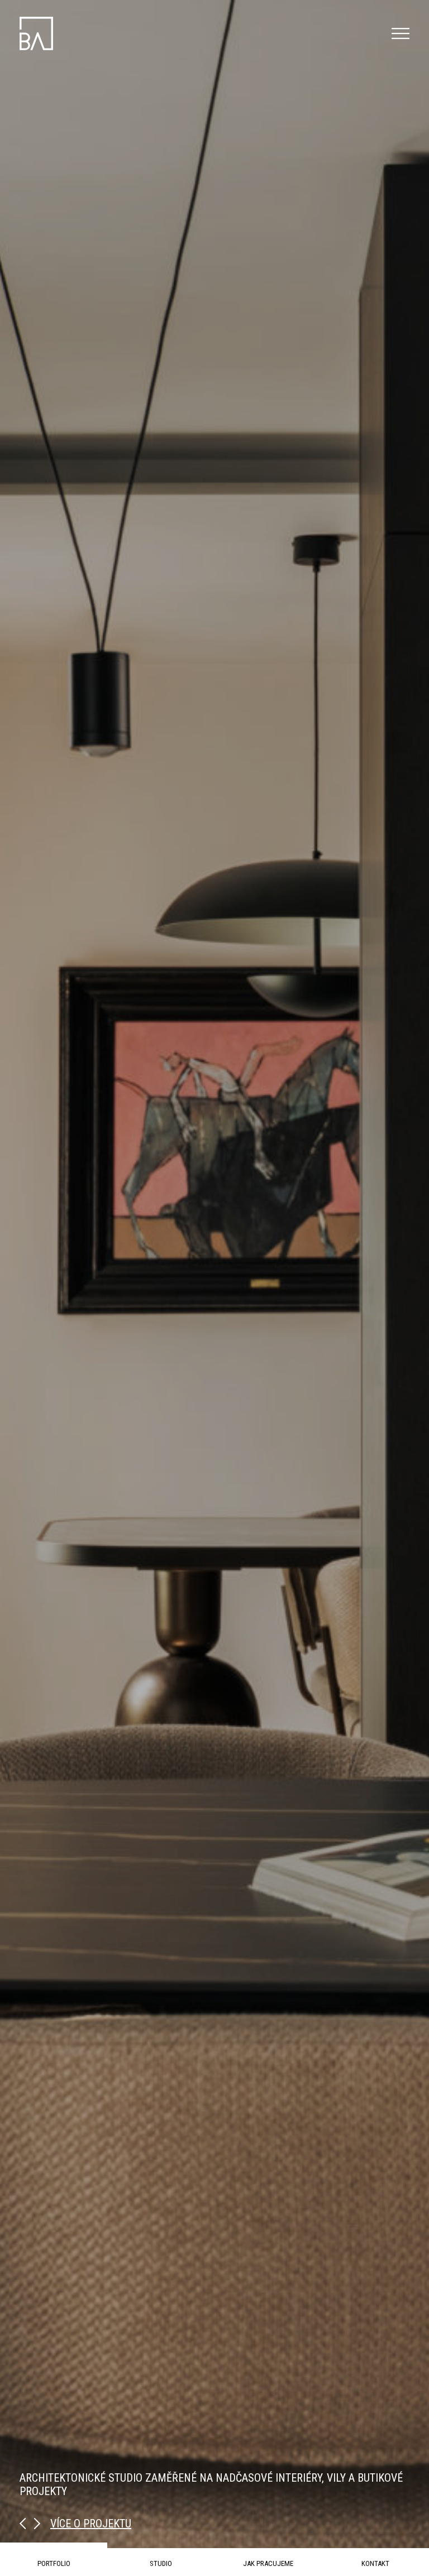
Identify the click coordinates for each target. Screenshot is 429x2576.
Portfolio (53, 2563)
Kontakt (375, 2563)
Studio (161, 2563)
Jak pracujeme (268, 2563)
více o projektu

◆ **Task brief**
Only the text of the listing should be returned, exactly and in full; no image goes into the copy.

◆ **Solution for this exercise**
Identify the click coordinates for each target. Screenshot is 429x2576.
Portfolio (53, 2563)
Kontakt (375, 2563)
Studio (161, 2563)
Jak pracujeme (268, 2563)
více o projektu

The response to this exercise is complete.